[Entries taken from a collection]
----
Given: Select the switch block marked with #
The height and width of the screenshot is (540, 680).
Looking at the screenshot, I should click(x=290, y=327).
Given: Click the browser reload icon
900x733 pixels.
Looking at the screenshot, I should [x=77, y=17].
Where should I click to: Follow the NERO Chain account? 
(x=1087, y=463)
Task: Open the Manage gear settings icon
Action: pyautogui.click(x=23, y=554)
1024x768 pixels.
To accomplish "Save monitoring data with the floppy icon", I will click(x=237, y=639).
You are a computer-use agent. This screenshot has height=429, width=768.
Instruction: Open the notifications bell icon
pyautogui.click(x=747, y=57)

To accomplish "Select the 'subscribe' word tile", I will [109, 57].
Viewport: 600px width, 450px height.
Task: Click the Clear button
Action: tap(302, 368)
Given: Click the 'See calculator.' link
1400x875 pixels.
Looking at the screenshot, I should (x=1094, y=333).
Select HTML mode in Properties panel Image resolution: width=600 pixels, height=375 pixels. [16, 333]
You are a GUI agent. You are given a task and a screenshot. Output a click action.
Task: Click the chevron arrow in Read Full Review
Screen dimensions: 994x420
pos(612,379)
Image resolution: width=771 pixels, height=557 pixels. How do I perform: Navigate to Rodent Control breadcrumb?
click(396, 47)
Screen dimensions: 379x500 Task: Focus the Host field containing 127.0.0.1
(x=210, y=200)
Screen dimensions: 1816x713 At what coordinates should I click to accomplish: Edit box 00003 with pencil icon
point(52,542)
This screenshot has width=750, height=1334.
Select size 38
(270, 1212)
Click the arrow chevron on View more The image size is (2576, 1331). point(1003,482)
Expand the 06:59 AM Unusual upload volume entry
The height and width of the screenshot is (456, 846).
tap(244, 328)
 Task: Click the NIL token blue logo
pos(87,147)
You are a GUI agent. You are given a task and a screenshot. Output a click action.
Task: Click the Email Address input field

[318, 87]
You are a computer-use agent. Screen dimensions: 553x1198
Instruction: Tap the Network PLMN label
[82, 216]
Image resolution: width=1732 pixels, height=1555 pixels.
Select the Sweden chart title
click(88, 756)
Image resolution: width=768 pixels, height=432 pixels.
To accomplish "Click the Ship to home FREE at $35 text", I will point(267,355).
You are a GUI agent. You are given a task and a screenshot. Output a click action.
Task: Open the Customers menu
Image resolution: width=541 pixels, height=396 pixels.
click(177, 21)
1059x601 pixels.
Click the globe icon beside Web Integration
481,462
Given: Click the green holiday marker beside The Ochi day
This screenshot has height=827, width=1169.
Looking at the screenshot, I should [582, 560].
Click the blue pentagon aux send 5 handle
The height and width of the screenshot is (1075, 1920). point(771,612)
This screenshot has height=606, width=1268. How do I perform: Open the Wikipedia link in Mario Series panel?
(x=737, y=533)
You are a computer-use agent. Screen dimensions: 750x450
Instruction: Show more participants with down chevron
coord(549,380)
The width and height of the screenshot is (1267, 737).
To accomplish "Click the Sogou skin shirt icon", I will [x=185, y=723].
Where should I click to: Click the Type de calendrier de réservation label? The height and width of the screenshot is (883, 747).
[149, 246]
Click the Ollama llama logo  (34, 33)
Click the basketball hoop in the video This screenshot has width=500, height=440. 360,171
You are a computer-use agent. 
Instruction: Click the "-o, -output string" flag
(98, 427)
----
Work item: Lines from the beginning of the data above through the line containing "Given: Click the 'See calculator.' link" are to be returned exactly, and no others.

Expected answer:
Given: Select the switch block marked with #
The height and width of the screenshot is (540, 680).
Looking at the screenshot, I should click(x=290, y=327).
Given: Click the browser reload icon
900x733 pixels.
Looking at the screenshot, I should [x=77, y=17].
Where should I click to: Follow the NERO Chain account? 
(x=1087, y=463)
Task: Open the Manage gear settings icon
Action: pyautogui.click(x=23, y=554)
1024x768 pixels.
To accomplish "Save monitoring data with the floppy icon", I will click(x=237, y=639).
You are a computer-use agent. This screenshot has height=429, width=768.
Instruction: Open the notifications bell icon
pyautogui.click(x=747, y=57)

To accomplish "Select the 'subscribe' word tile", I will [109, 57].
Viewport: 600px width, 450px height.
Task: Click the Clear button
Action: tap(302, 368)
Given: Click the 'See calculator.' link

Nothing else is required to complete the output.